4. En deuxième lieu, M. D...fait valoir qu'en raison du défaut de motivation des lettres de mise à pied et de convocation à l'entretien individuel, il n'a pas disposé du temps nécessaire pour préparer son audition devant le comité d'établissement, laquelle s'est tenue le même jour que l'entretien préalable. Toutefois, si la lettre de mise à pied comme la lettre de convocation à l'entretien préalable ne sont en effet pas motivées, il ressort des pièces du dossier, et notamment de l'attestation qu'il a lui-même rédigée le 30 août, que M. D...a eu connaissance des faits qui lui étaient reprochés avant le 6 septembre 2012, jour de l'entretien préalable et de la réunion du comité d'établissement, et a donc disposé d'un délai suffisant pour préparer son audition devant le comité d'établissement. Dans ces conditions, la circonstance que l'entretien individuel et la réunion du comité d'établissement se soient tenus le même jour ne rend pas la procédure de licenciement irrégulière.
5. En troisième lieu, si M. D...soutient que l'enquête préalable menée par le comité d'hygiène, de sécurité et des conditions de travail, que le comité pouvait mener à fin d'assister la société, a été conduite dans la précipitation et en méconnaissance du principe du contradictoire, cette circonstance est, en elle-même, sans influence sur la régularité du licenciement.

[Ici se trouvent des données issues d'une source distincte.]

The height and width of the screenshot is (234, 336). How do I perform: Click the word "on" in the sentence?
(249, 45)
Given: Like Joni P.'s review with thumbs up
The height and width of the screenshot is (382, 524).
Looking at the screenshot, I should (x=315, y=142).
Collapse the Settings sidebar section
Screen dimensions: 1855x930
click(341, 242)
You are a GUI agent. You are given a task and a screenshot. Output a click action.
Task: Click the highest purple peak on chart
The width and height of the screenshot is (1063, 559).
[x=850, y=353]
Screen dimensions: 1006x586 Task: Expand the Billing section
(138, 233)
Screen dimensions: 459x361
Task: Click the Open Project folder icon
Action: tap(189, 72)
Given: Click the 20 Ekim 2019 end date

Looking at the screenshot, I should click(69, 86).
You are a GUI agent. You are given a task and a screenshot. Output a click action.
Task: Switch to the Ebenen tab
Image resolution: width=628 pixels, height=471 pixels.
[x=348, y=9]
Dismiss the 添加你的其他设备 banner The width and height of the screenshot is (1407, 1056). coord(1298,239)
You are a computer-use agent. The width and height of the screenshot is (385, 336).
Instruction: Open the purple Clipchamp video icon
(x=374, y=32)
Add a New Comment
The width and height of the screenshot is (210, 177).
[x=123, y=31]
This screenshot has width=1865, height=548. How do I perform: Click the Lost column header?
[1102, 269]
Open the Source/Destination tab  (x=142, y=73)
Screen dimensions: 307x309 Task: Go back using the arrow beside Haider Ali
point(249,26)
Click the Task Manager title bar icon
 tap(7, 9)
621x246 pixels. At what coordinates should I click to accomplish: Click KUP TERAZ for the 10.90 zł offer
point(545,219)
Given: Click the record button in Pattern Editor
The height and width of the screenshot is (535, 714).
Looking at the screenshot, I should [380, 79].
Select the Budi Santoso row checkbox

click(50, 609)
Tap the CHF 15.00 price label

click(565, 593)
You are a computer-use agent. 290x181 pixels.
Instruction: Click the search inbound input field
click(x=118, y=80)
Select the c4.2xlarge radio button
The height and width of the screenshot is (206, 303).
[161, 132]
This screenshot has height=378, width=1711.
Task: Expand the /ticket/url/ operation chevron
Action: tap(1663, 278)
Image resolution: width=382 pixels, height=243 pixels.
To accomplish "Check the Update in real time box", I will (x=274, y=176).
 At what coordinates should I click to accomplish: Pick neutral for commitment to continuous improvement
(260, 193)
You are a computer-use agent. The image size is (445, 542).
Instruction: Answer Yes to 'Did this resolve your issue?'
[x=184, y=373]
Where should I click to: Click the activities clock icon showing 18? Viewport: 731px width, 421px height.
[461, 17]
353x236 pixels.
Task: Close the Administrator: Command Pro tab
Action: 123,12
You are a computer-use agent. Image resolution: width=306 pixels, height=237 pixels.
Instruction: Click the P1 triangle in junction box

6. En quatrième lieu, en vertu des dispositions du code du travail, les salariés légalement investis de fonctions représentatives bénéficient, dans l'intérêt de l'ensemble des salariés qu'ils représentent, d'une protection exceptionnelle. Lorsque le licenciement d'un de ces salariés est envisagé, ce licenciement ne doit pas être en rapport avec les fonctions représentatives normalement exercées ou l'appartenance syndicale de l'intéressé. Dans le cas où la demande de licenciement est motivée par un comportement fautif, il appartient à l'inspecteur du travail, et le cas échéant au ministre, de rechercher, sous le contrôle du juge de l'excès de pouvoir, si les faits reprochés au salarié sont d'une gravité suffisante pour justifier son licenciement, compte tenu de l'ensemble des règles applicables au contrat de travail de l'intéressé et des exigences propres à l'exécution normale du mandat dont il est investi.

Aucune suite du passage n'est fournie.